Let $I=\langle 3x+y, 4x+y \rangle \subset \Bbb{R}[x,y]$. Can $I$ be generated by a single polynomial?
My approach: If $I$ can be generated by a single polynomial, then the two "apparent" generators, $(3x+y),(4x+y)$ are dependent in this fashion:
There exist two polynomials $p(x),q(x) \in \Bbb{R}[x,y]$ such that: $(3x+y)p(x)=(4x+y)q(x)$.
For $y=-3x$ in the above equivalence we have: $0=-xq(x)$ so $q(x)=0$.
Similarly, for $y=-4x$ we have $p(x)=0$.
So $(3x+y),(4x+y)$ are not dependent and $I$ cannot be generated by a single polynomial.

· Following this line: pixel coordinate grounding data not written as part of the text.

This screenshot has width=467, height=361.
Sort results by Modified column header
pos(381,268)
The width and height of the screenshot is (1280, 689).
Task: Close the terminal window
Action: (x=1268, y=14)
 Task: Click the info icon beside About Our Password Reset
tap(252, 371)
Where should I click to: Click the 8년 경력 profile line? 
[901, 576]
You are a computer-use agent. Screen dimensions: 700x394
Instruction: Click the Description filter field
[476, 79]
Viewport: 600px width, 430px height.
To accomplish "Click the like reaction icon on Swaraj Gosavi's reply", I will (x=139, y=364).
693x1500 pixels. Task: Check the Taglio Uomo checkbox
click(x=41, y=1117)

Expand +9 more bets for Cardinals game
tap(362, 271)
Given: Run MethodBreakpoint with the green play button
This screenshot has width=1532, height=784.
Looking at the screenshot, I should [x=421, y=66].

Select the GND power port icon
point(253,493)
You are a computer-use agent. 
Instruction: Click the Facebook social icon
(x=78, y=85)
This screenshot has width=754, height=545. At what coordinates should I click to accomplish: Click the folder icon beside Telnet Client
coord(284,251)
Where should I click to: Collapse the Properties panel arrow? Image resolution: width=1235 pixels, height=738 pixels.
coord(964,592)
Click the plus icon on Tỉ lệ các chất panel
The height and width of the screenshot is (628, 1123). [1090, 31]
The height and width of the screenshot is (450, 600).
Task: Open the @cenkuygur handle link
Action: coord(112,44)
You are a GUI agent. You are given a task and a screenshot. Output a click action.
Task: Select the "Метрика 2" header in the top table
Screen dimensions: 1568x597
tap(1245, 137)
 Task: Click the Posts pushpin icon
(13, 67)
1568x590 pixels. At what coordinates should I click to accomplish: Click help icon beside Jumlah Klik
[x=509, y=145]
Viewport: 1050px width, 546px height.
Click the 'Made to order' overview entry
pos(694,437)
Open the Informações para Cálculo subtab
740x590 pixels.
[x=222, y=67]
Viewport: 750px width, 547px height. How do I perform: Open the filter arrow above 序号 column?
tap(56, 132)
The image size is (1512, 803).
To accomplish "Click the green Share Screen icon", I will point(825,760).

Morover, since $(3x+y),(4x+y)$ are linear combinations of the variables $x,y$ the number of generators is exactly 2 and they are $x,y$.
Thus, $I=\langle x, y \rangle$.
I am not familiar with multivariate polynomials and I might be misinterpreting something here (basically "translating" linear independence in a wrong manner). Also, is the last statement about $(3x+y),(4x+y)$ being linear combinations sufficient for the proof, ommiting the preceding steps?
$I=\langle 3x+y, 4x+y \rangle=\langle 3x+y, x \rangle=\langle y, x \rangle$. Now refer to The ideal $I= \langle x,y \rangle\subset k[x,y]$ is not principal.